DIRECTIONS FOR THIS TASK -> Arrange the records as a numbered list, leaving out blank lines, using only the lines from the line with "Task: Click the" up to and including the line with "Action: (655, 196)".

╭─ RECORDS SHOWN

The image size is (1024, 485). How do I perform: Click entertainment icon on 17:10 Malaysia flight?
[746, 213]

╰─
╭─ RECORDS SHOWN

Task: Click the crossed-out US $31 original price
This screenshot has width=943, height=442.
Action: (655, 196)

╰─
╭─ RECORDS SHOWN

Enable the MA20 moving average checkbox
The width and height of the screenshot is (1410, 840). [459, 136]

╰─

SOLUTION FOR THIS TASK ->
1. Task: Click the crossed-out US $31 original price
2. This screenshot has width=943, height=442.
3. Action: (655, 196)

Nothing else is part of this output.